Like I said, I don’t expect there will be huge swings in employment due to this. But even if the numbers are relatively small, we have to ask ourselves, given the widely acknowledged state of our health-care system and its massive staffing shortages, whether any would be too much.
I don’t know what the answer to that should be, for what it’s worth. It’s up to the federal government to decide whether or not these possible small changes constitute an acceptable trade-off in service of the tax changes or if this is something that it hadn’t fully considered and may require amendments. I’ll leave that up to the Liberals. And then it’s up to voters to decide what they think of the government’s decision. But what I will note is that we should at least be able to have conversations about small differences existing at the margins, which isn’t something we struggle to do in other contexts.

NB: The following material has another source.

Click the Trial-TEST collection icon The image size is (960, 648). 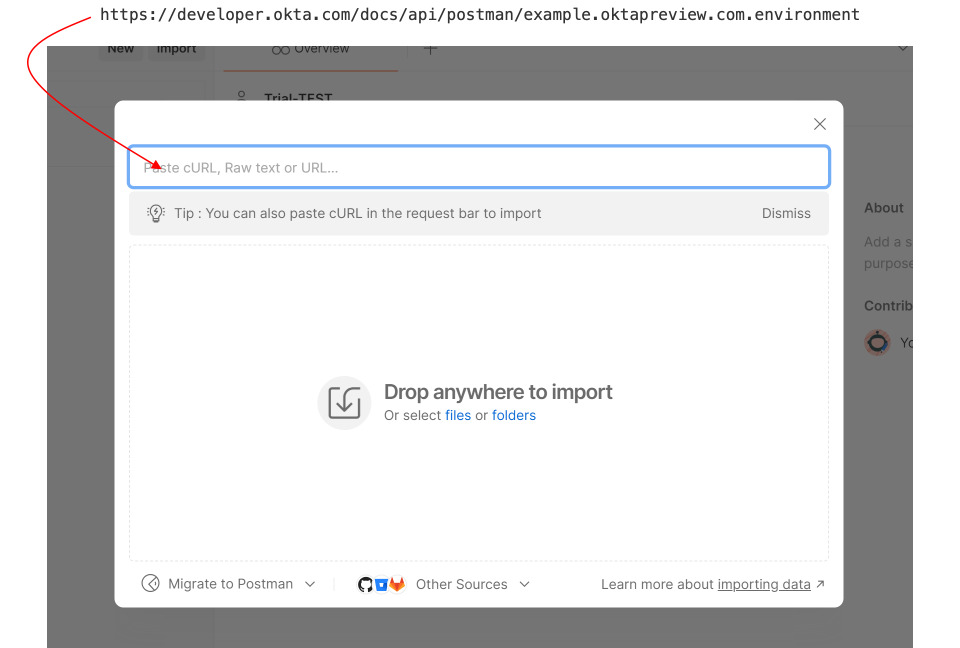coord(241,96)
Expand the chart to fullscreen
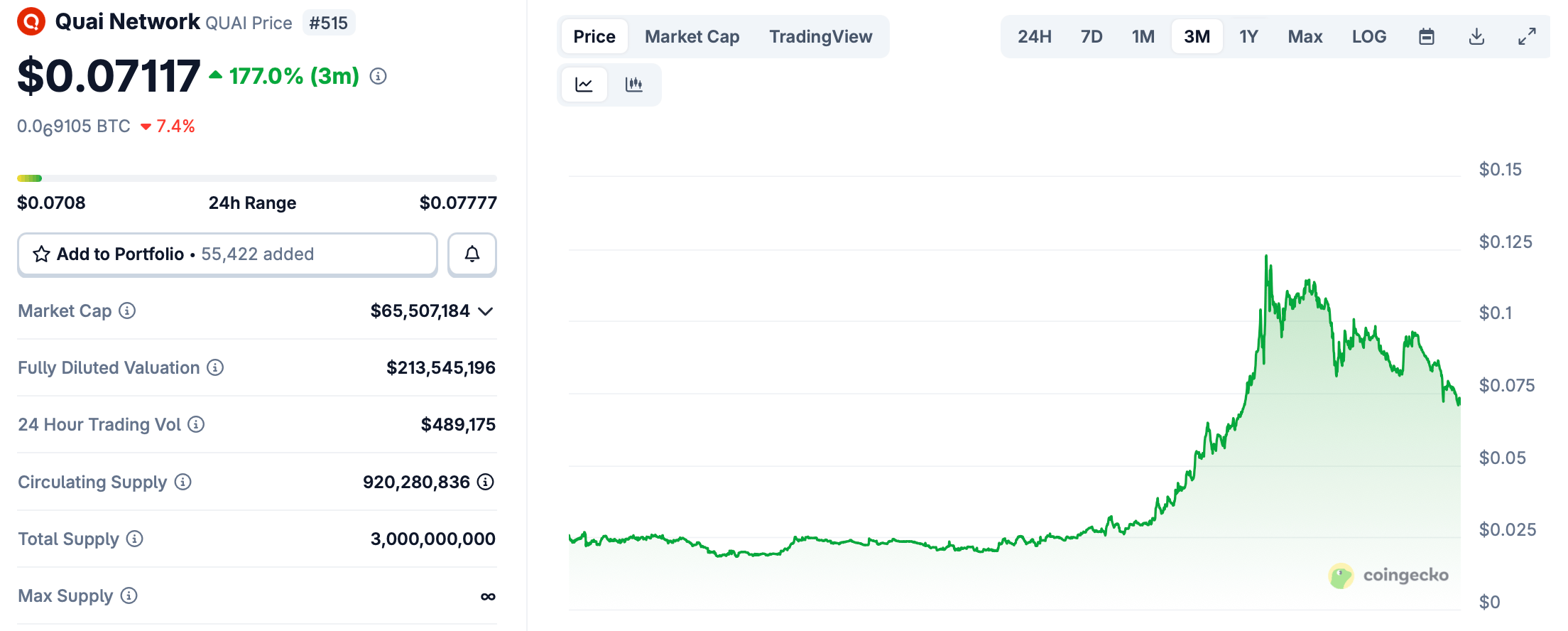This screenshot has width=1568, height=631. [x=1527, y=36]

What’s the point of a carbon tax? It’s a small nudge to gradually shift the economic incentive away from fossil fuels toward cleaner options. Why do we resist introducing even nominal user fees for access to government services, especially health care? Because even small fees would absolutely result in some people choosing to forgo these services. Why do road tolls work? Because people will go to surprising lengths to avoid even small fees if they can.
None of the above is controversial. It’s accepted to the point it’s banal.
Changing the inclusion rate for the capital-gains tax is a price signal. It’s a price signal that will directly affect vital professionals that are already in short supply. It will make it harder to go abroad to find replacements.
It might be worth it, anyway, in pursuit of a broader goal. But that is the conversation we need to be having. Instead, we’re mostly getting evasions and bromides about the wealthiest needing to do a “little bit more” to be “fair” and, wow, isn’t dental care going to be amazing? And also, screw the cottagers, right?
None of this is a serious response to a serious issue. I wish I were surprised.